Après quarante ans au service du livre et de la littérature, les propriétaires de la Bouquinerie de Grenoble, Martine et François Gaspari, pensaient en effet fermer pour de bon leur échoppe. C’est in extremis que Sylviane Clier a repris le local, après avoir poussé la porte… pour jeter un œil aux promotions. « C’était le jour de mon anniversaire. Je me suis dit que j’allais me faire un cadeau », plaisante-t-elle aujourd’hui.
Une reprise à peine quelques jours avant la fermeture
Une reprise qui a été un soulagement pour les clients habituels et les bibliophiles de Grenoble. Les libraires d’occasion sont certes au rendez-vous à la brocante Hoch chaque premier samedi du mois, et au Jardin de Ville chaque troisième samedi du mois. Mais le plaisir de pousser une porte pour s’emplir les narines des senteurs de livres anciens se fait rare, après de nombreuses fermetures au cours des quinze dernières années.
« C’est un patrimoine que j’avais envie de conserver, de faire perdurer », explique Sylviane Clier. Qui nourrissait depuis quelques années l’envie de monter un projet autour du livre, sans envisager pour autant la reprise d’une librairie. « Ça s’est concrétisé sans préméditation de ma part », raconte-t-elle. Mais le désir de transmettre sa passion de lectrice comme d’amoureuse du livre-objet était, lui, bien présent.

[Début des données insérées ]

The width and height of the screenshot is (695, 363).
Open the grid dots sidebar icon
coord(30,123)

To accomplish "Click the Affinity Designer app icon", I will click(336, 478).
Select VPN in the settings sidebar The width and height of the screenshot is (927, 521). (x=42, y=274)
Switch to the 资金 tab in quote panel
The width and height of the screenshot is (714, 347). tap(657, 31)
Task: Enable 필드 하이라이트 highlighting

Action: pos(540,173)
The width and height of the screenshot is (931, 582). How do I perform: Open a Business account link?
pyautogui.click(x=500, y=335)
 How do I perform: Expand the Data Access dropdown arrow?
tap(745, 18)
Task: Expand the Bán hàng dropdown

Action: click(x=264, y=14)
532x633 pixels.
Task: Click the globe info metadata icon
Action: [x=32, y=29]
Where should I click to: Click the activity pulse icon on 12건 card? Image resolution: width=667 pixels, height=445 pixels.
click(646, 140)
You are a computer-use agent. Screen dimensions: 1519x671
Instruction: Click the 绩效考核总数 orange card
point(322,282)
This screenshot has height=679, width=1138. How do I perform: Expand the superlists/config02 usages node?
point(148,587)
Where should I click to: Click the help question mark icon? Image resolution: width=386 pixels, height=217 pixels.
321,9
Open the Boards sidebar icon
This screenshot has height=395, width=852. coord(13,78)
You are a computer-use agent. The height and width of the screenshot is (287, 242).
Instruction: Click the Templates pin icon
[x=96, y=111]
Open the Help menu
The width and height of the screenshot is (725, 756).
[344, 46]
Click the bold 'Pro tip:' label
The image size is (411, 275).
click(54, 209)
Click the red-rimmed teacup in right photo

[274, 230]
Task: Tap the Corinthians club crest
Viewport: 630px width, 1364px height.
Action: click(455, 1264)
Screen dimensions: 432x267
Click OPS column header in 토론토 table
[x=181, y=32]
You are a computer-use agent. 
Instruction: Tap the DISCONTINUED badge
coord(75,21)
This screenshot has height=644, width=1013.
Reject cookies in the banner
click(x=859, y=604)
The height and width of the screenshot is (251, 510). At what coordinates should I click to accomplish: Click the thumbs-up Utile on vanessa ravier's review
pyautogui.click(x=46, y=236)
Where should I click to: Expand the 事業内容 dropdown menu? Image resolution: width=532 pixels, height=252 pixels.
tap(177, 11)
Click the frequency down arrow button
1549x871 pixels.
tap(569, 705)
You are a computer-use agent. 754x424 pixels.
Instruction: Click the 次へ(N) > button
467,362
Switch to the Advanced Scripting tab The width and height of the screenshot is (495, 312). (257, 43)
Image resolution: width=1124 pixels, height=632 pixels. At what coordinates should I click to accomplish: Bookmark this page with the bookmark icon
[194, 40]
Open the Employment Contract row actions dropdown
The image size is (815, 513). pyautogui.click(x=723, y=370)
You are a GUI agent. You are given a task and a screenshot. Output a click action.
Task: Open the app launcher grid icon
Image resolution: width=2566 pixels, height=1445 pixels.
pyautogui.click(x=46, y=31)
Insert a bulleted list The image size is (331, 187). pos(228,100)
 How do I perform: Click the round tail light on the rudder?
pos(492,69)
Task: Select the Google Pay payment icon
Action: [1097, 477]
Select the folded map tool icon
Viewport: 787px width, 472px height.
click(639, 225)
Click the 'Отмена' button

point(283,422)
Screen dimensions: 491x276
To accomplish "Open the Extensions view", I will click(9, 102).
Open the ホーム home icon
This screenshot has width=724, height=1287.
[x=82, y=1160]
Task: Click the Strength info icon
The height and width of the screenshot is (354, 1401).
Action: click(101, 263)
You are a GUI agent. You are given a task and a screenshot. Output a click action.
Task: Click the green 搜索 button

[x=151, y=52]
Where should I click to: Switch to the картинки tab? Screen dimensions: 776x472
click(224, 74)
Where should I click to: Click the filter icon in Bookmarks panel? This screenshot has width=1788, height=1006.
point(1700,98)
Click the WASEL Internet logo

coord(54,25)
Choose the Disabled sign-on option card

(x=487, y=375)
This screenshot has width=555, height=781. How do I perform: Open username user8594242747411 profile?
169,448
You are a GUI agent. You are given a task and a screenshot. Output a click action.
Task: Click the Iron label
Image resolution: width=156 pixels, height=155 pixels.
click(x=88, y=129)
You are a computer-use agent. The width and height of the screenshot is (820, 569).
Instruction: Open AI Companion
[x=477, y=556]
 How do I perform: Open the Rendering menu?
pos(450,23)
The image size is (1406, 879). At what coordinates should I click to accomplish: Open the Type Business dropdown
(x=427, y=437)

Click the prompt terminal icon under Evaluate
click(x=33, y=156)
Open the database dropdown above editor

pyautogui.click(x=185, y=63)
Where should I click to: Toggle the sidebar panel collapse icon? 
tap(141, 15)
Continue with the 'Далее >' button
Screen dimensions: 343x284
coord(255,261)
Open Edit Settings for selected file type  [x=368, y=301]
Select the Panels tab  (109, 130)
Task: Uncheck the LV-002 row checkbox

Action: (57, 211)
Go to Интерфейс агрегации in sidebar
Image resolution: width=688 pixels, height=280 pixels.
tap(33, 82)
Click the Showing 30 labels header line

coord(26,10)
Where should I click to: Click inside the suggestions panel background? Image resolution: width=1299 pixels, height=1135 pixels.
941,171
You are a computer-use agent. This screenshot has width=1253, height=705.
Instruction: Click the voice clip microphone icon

Comment s’est déroulée la transition ? Sylviane Clier craignait que le poids des Gaspari puisse peser sur ses épaules. « On ne passe comme cela quarante ans de bouquinerie à une novice dans le domaine », se disait-elle. Rien de tout cela, pourtant : « Ils ont vraiment été extraordinaires. Ils m’ont aidée, accompagnée, conseillée… Je les ai beaucoup écoutés, je leur ai même conseillé d’écrire un livre ! » Et aujourd’hui, le couple de retraités compte parmi ses clients occasionnels.
« Je pense que les livres peuvent nous sauver de tout »
Sylviane Clier s’est naturellement appropriée les lieux, tout en gardant l’esprit d’une bouquinerie généraliste. Les rayons bandes dessinées et littérature jeunesse ont disparu, deux domaines que la bouquiniste avoue ne pas maîtriser suffisamment. Les livres anciens sont en revanche toujours présents, aux côté de la littérature contemporaine. Le rayon poésie s’est quant à lui agrandi, et un rayon dédié aux auteures a été créé au premier étage.
« C’est le rayon des “passeuses d’histoires”, des auteures féminines classiques ou contemporaines, qui ont permis d’apporter leur pierre à l’édifice, ça me tenait à cœur », explique-t-elle. Nancy Huston ou Virginia Woolf comptent d’ailleurs parmi ses (nombreux) écrivains préférés. Aux côtés d’un Pascal Quignard, d’un Patrick Modiano, d’un Jim Harrison ou d’un Haruki Murakami.
« Il ne faut pas être élitiste. Il n’y a pas de bons ou de mauvais auteurs. Il y a des choses qui nous parlent », s’empresse d’ajouter Sylviane Clier. Qui explique apprendre autant de ses visiteurs qu’elle a, elle-même, l’occasion de les conseiller et de leur transmettre sa passion. Une nécessité par les temps qui courent ? « Je pense que les livres peuvent nous sauver de tout. De la solitude, de la mélancolie, de la tristesse », conclut-elle.